Le Vacanze Falliscono

To interpret for those who don’t speak the language — which includes the 15 Notre Dame students on the trip: it’s a story of spring break fails, Italian style.

Author: Kit Loughran '16

Loughran Pisa Not quite the classic picture they were hoping for.


Editor’s Note: We invited a few writers to share their spring break memories. Travel along with them to Appalachia, Italy, India and, of course, to sun and surf in the Dominican Republic and Costa Rica.


Gracias.”

“It’s ‘grazie.’”

Right. Great start to a week in Italy . . .

It was my junior year spring break. I was studying that semester in Notre Dame’s London program. Fifteen of us decided to venture to Italy for our week off. Rome, Florence, Cinque Terre. Pisa. Venice. That many 21-year-old students traveling to a country where they’d never been before — and one where they, very obviously, didn’t speak the language. What could possibly go wrong?

A lot. It was the trip of so many fails. In Rome, the famous Trevi Fountain was under construction, so we couldn’t throw one-cent Euros over our shoulders to make wishes — symbolic, as it turned out, of what would be a whole week of unfulfilled wishes and thwarted plans.

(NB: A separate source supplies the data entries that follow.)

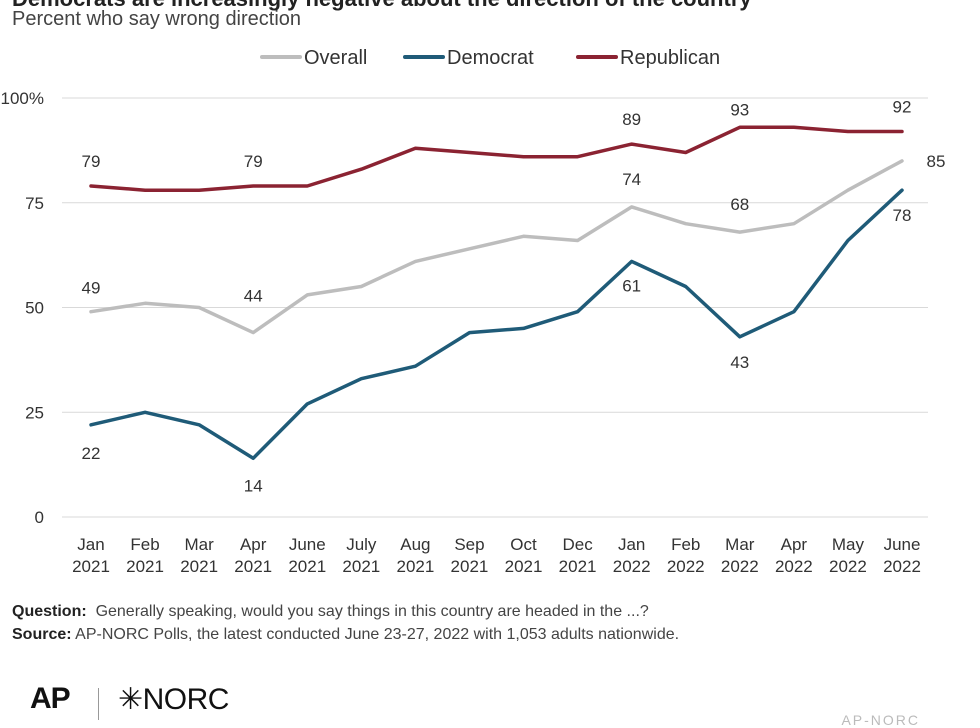 The width and height of the screenshot is (980, 728). What do you see at coordinates (336, 58) in the screenshot?
I see `legend-label: Overall` at bounding box center [336, 58].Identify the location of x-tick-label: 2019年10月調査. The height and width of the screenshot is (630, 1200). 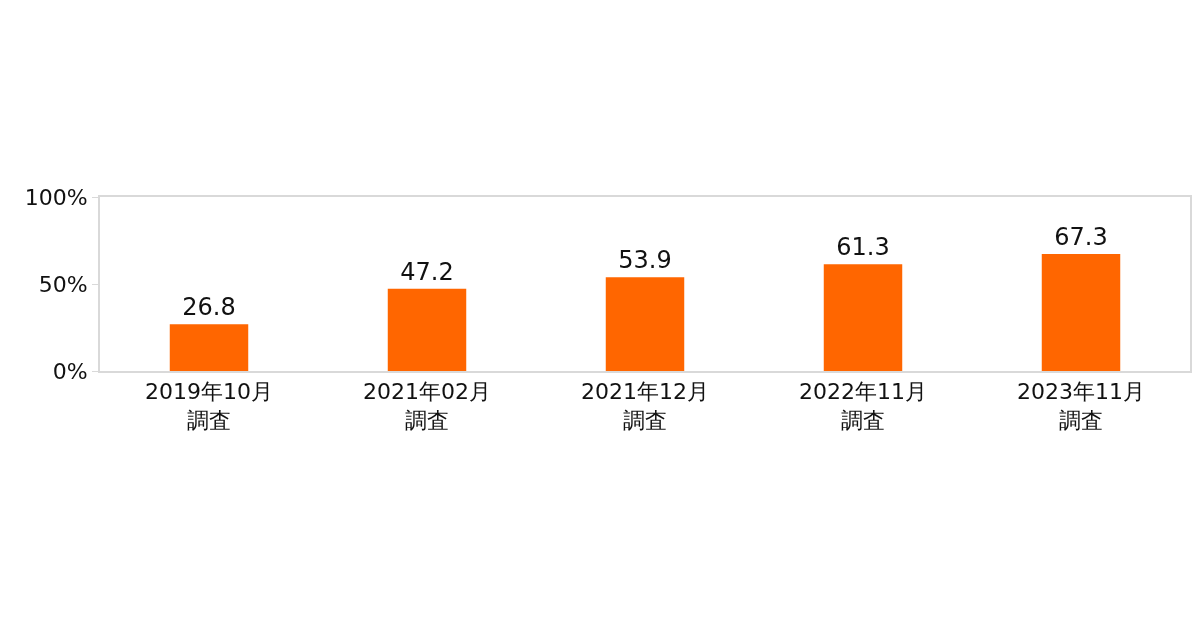
(209, 406).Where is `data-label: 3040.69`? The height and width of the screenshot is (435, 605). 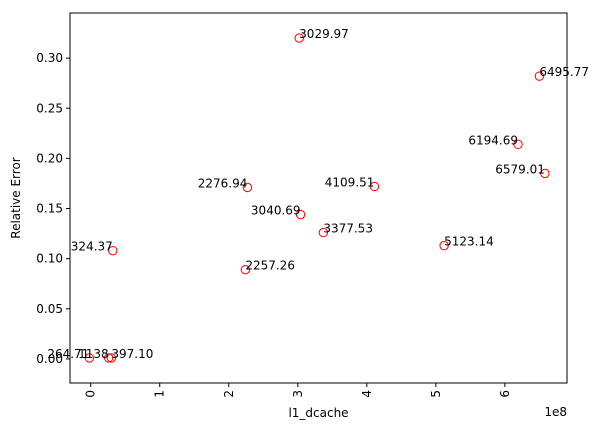
data-label: 3040.69 is located at coordinates (276, 211).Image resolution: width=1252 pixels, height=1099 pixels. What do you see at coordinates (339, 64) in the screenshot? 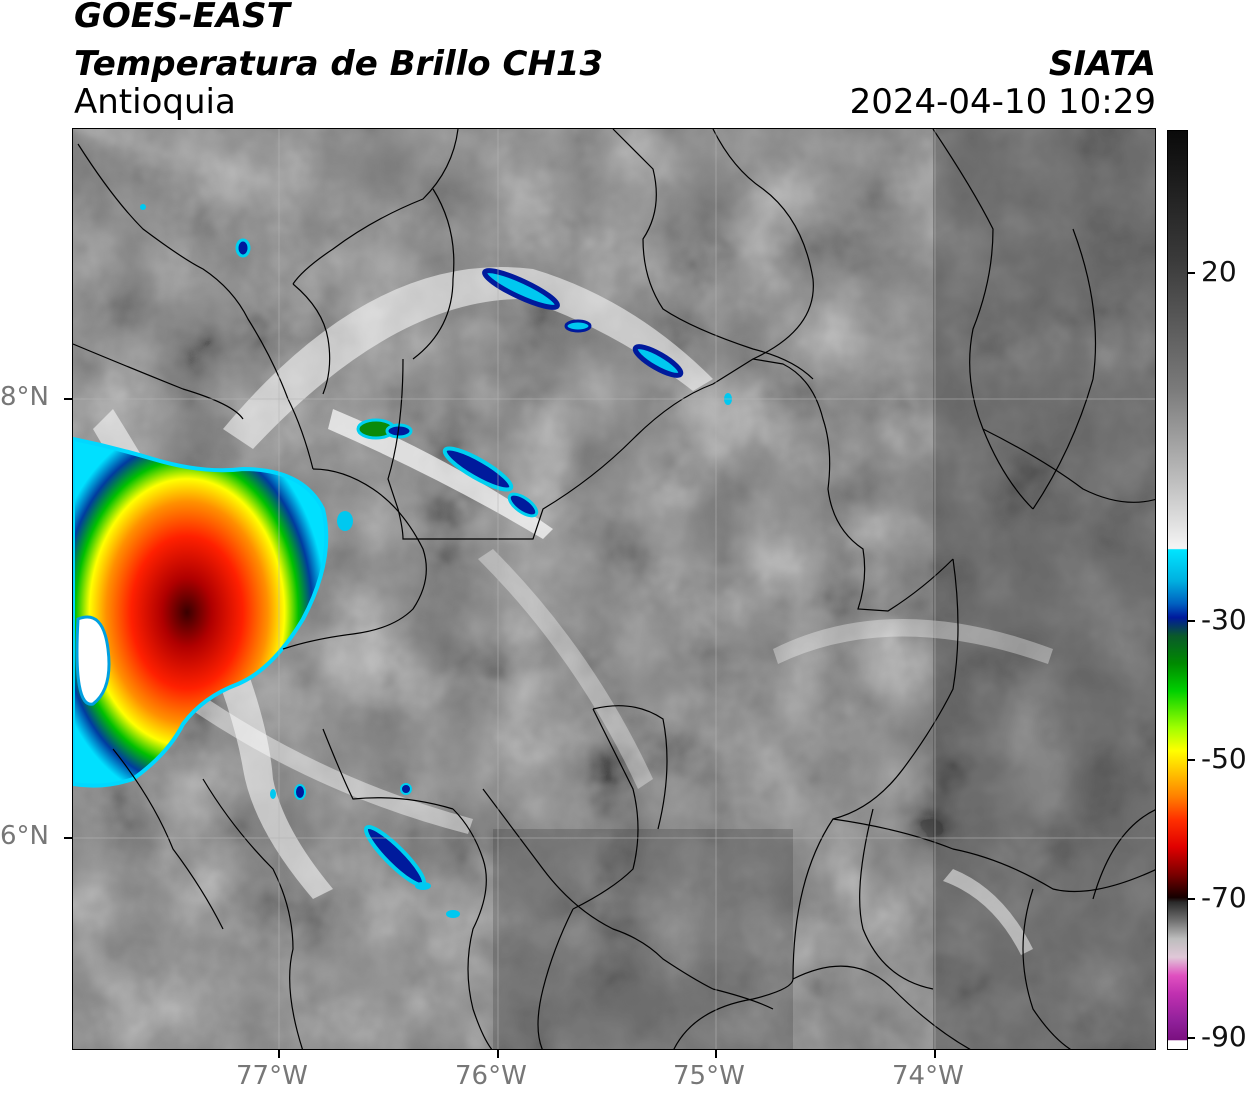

It was freezing in Italy that March; we packed as if we were going on a summer vacation. The sun deceived us, shining brightly but radiating no warmth on us as we walked the chilled Italian streets. We did (admittedly) always have frozen gelato in hand, so that didn’t help.

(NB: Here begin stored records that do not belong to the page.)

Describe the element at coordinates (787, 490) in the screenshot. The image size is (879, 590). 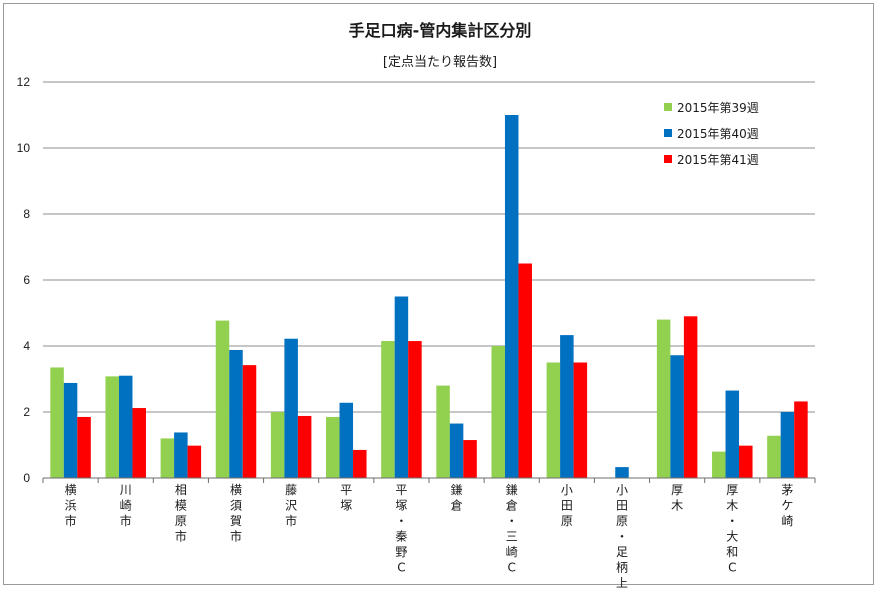
I see `category-label-char: 茅` at that location.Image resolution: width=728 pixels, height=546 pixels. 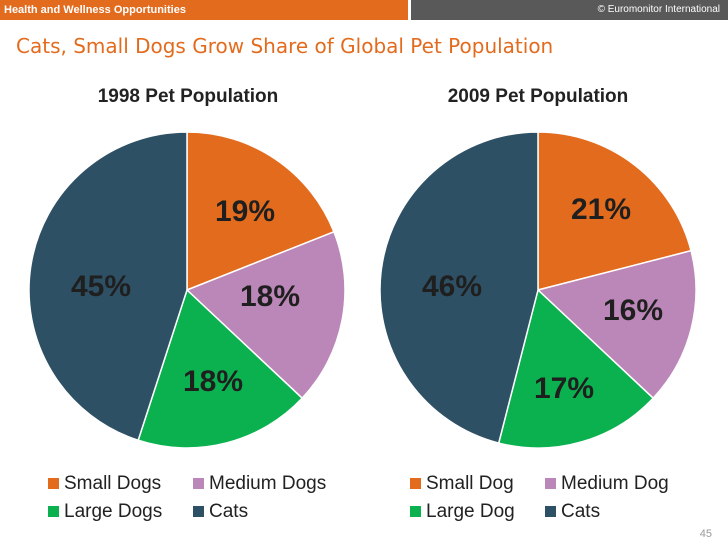 What do you see at coordinates (470, 512) in the screenshot?
I see `legend-label-1-2: Large Dog` at bounding box center [470, 512].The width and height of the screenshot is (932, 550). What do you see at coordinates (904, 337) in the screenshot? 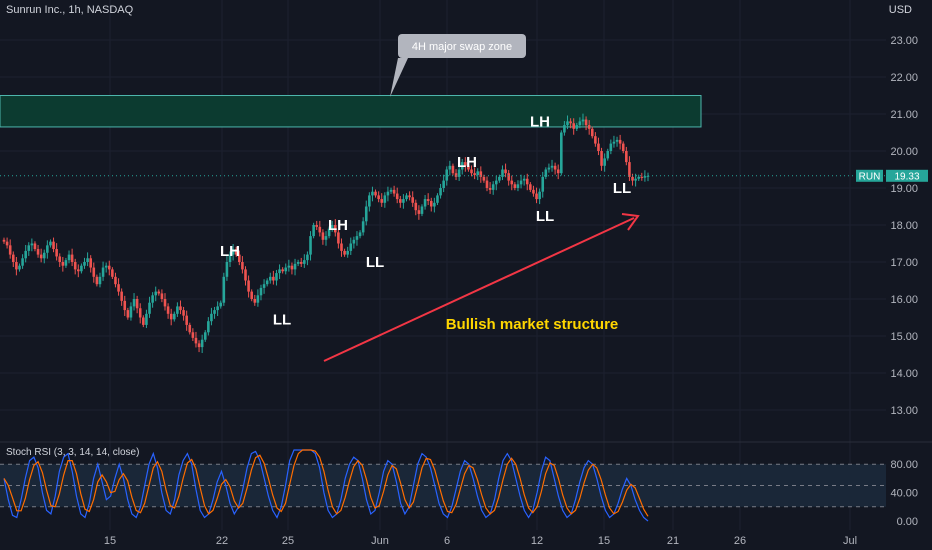
I see `price-tick-label: 15.00` at bounding box center [904, 337].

We overstuffed our Airbnbs; places designed to hold eight somehow had to accommodate our 15. We had couldn’t overlook any potential sleeping spots. We lined up cushions on floors to make mattresses, pushed chairs together to create bed frames and, in Florence, we even stooped so low as to fill a bathtub with pillows and blankets.

Italia Rail defeated us on our trip from Rome to Florence. It was a cross-country train, so every stop outside Rome lasted a leisurely 10 minutes. But that would not be the case (for whatever reason) at the Florence stop. We had no idea. When the “Firenze” announcement came over the speaker and the train pulled into the station, we took our time getting up and grabbing our bags. Within seconds, the conductor announced, “doors closing.” We panicked, sprinting to the nearest door just as it, literally, closed in our faces. We had to continue another 45 minutes to the next station. Not to mention, during this ordeal, one of our passports was stolen.

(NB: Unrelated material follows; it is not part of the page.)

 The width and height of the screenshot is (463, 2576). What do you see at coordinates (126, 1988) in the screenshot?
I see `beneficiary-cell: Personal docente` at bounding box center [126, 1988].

Throughout Italy, we had zero cell phone service. We couldn’t use Google Maps to navigate the unfamiliar cities or text fellow Notre Dame spring breakers also hopping around Italy that week to meet up. (I can hear the groans from older alums who had nothing more than a Eurail pass and paper map. Imagine you didn’t even have those. That’s what it was like.)

Loughran Florence
Despite a missed stop and a stolen passport, they made it to Florence in time to see the sunset.

As the week went on, though, it turned out that there was a flipside to each of our travel woes.

The freezing weather meant that the coastal region of Cinque Terre was out of season. We had all five towns completely to ourselves. So we could belt out Les Mis songs as loud as we wanted, hiking from Riomaggiore to Corniglia.

Jam-packed Airbnbs became viewing party venues for “classic” Italian movies, like The Lizzie McGuire Movie (which we considered Italian because it’s based in Rome and filled with Italian pop songs).  

Instead of the closed Trevi Fountain, we stumbled upon Fontana dei Quattro Fiumi, a hidden gem outside the Church of Saint Agnes in Piazza Navona that we might have ignored otherwise.

Missing our train stop let us check Bologna off our list of places visited (even if it was just for a few minutes) and we still made it to Florence in time to take in the sunset from Piazzale Michelangelo.

And the stolen passport added a daytrip to Milan and a tour of the U.S. Embassy to our itinerary.

Drinking Peroni like water made mornings a little rough, but it also made the karaoke performances at Scholars Lounge more entertaining. By the end of the night, we had no choice but to grab some late-night gyros at a local spot, Eeko’s, overlooking the ruins where Julius Caesar met his end.

No cell phone service also made our trip more spontaneous. Our friends from Greece were supposed to meet us in Pisa, but we didn’t know where they were and couldn’t reach them to find out. We were all supposed to catch a flight together and we worried that they’d miss it. After admiring the Leaning Tower of Pisa, we turned around to leave and, right behind us, there they were.

To commemorate our accidental run-in, we took the classic tourist picture pretending to hold up the Tower. Or, tried to take the picture. It turned out to be a photography fail, but it gave us a good laugh. Another routine tourist achievement that we somehow failed to unlock.

Boarding my flight back to London, I still remember how relieved I felt. Looking back now, I’d say we discovered a bit about resilience and friendship along the way. And, to this day, it remains one of my favorite Notre Dame adventures — but the one I’d least like to experience all over again.


Kit Loughran is an account supervisor at Cramer-Krasselt in Chicago and a former intern at this magazine.